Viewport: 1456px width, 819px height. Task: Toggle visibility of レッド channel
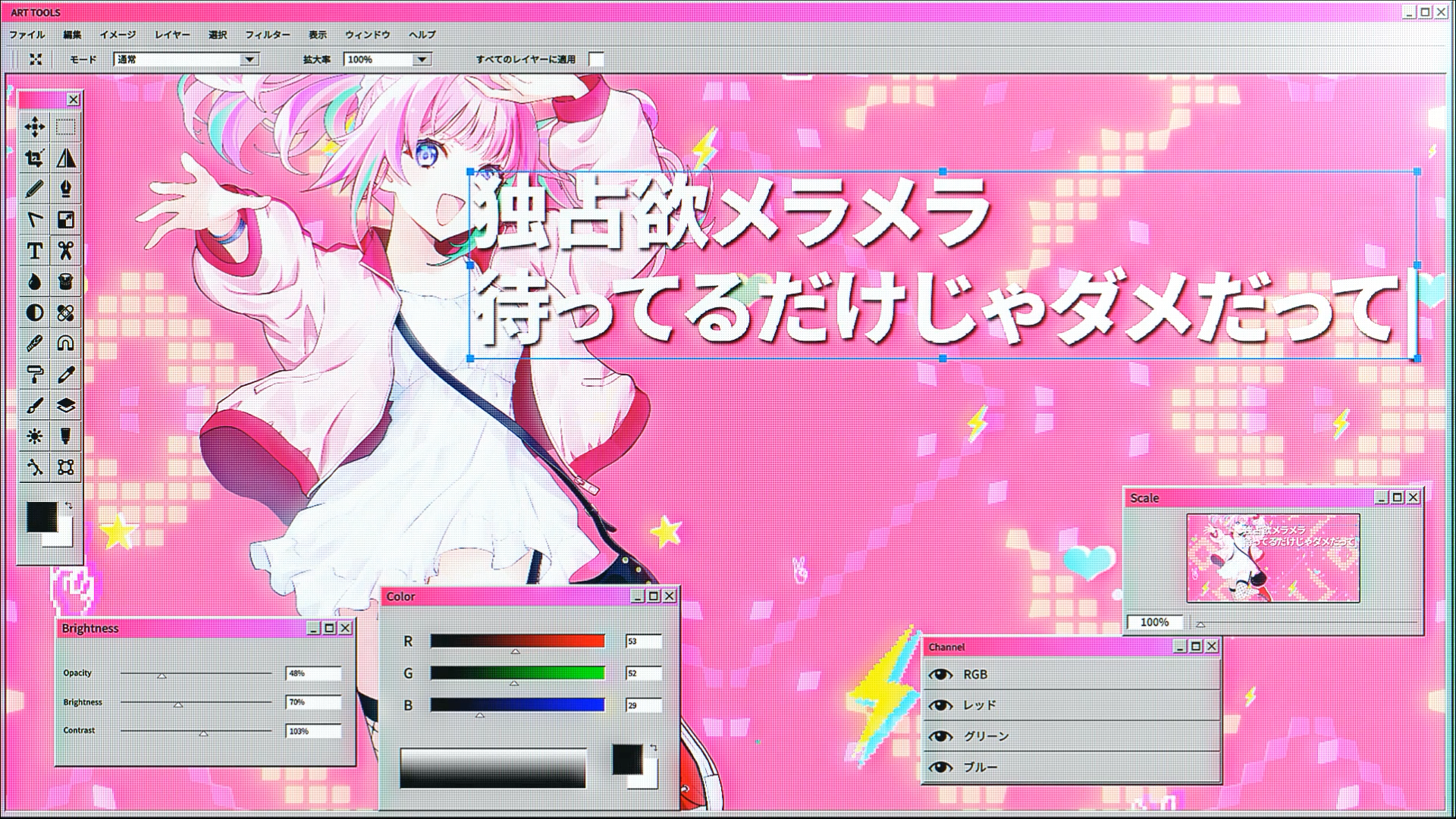point(940,705)
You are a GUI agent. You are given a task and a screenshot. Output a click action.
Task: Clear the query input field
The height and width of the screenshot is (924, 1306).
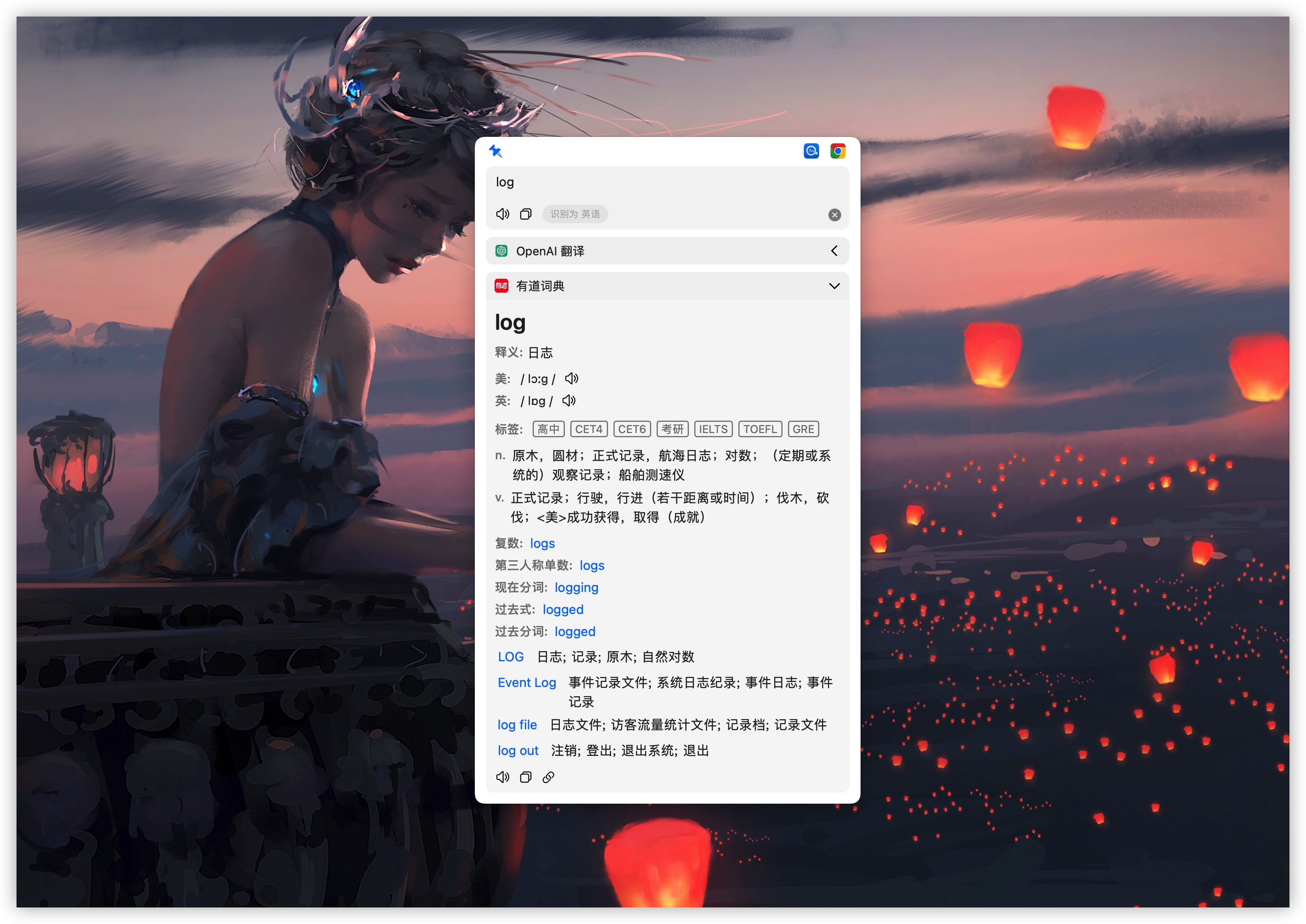[x=834, y=214]
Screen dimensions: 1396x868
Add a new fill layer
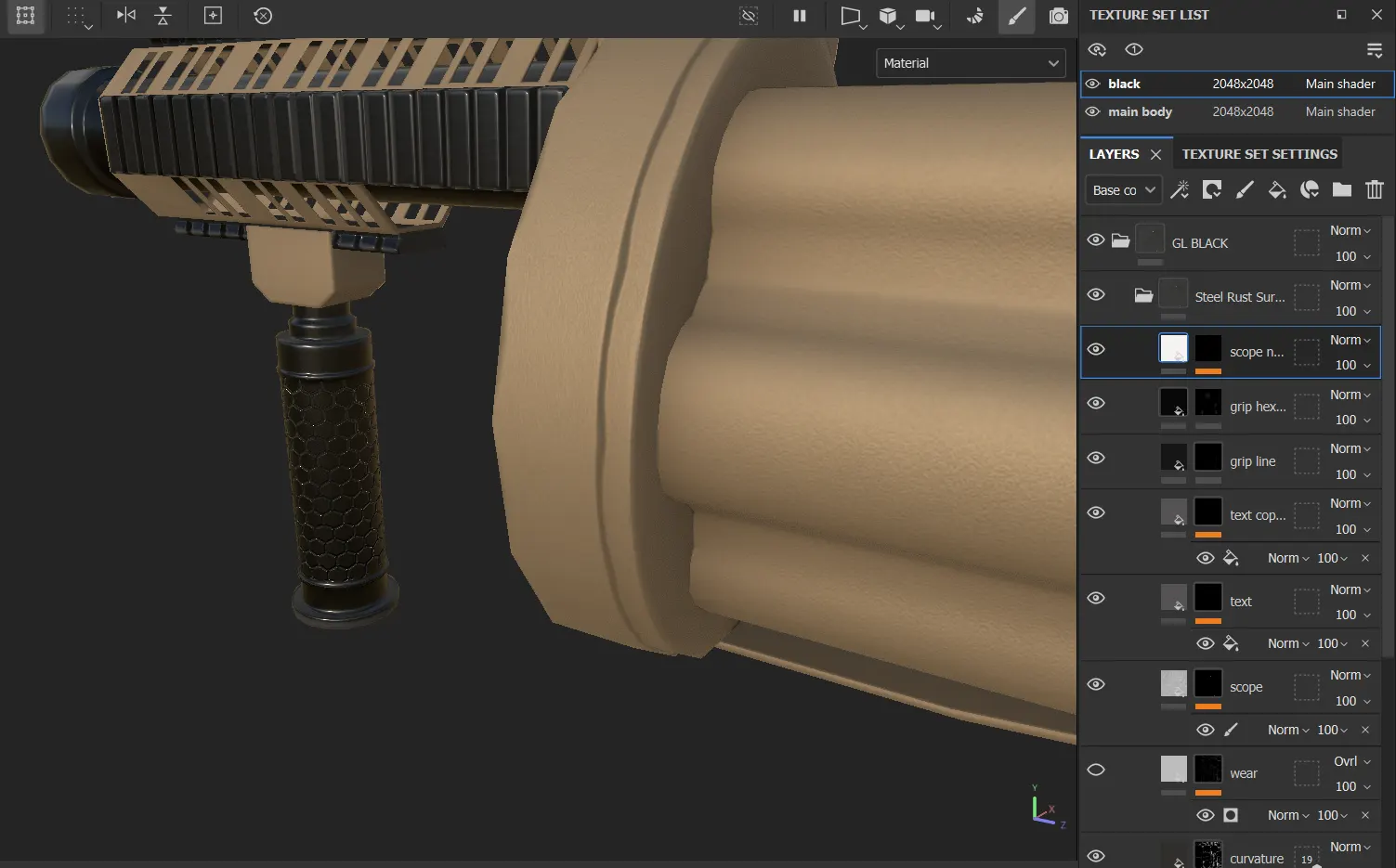click(1277, 190)
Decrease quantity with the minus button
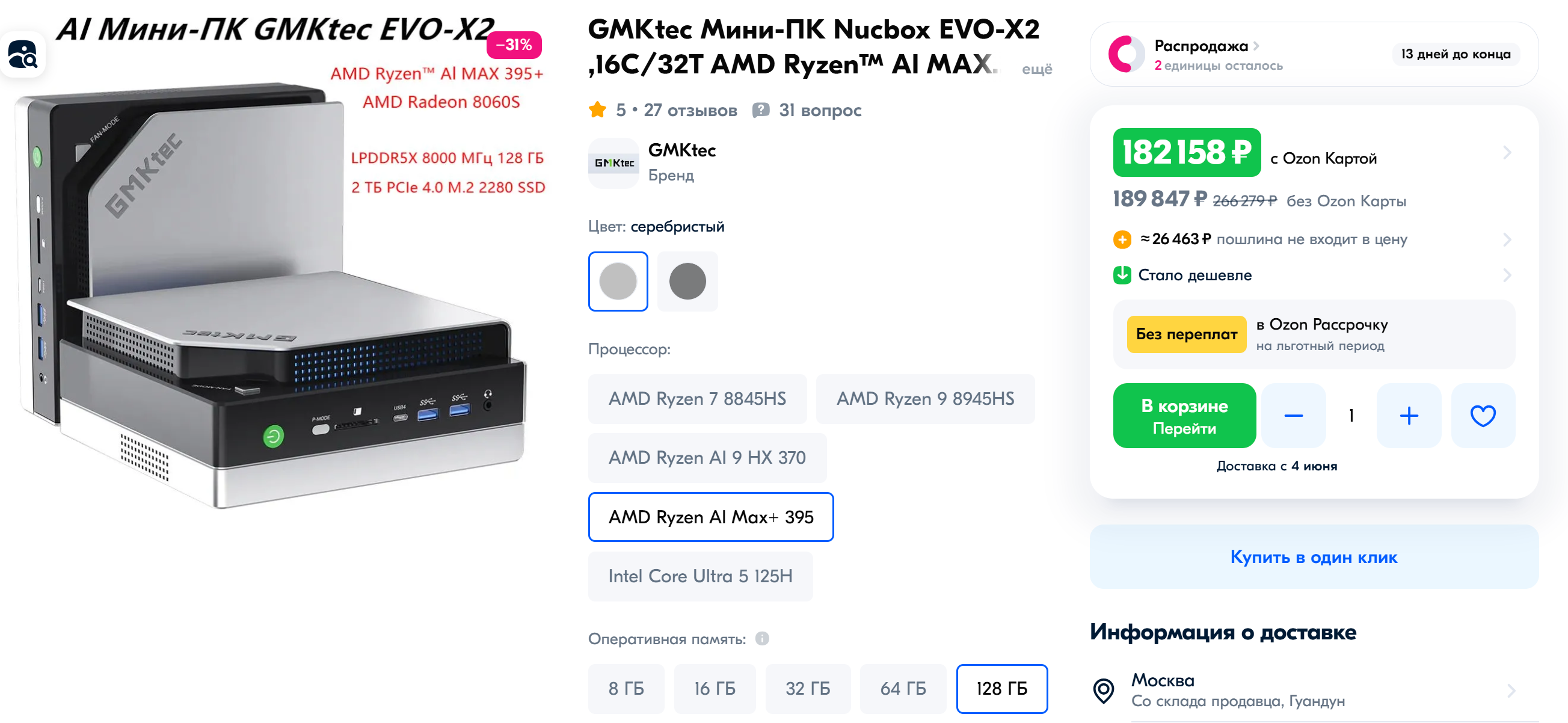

——————

▸ The request
Copy every line of the rows above word for word, leaving out the pictures.

▸ Written response
Viewport: 1456px width, 819px height. Task: Toggle visibility of レッド channel
point(940,705)
You are a GUI agent. You are given a task and a screenshot. Output a click action.
Task: Clear the query input field
The height and width of the screenshot is (924, 1306).
[x=834, y=214]
Screen dimensions: 1396x868
Add a new fill layer
click(1277, 190)
Decrease quantity with the minus button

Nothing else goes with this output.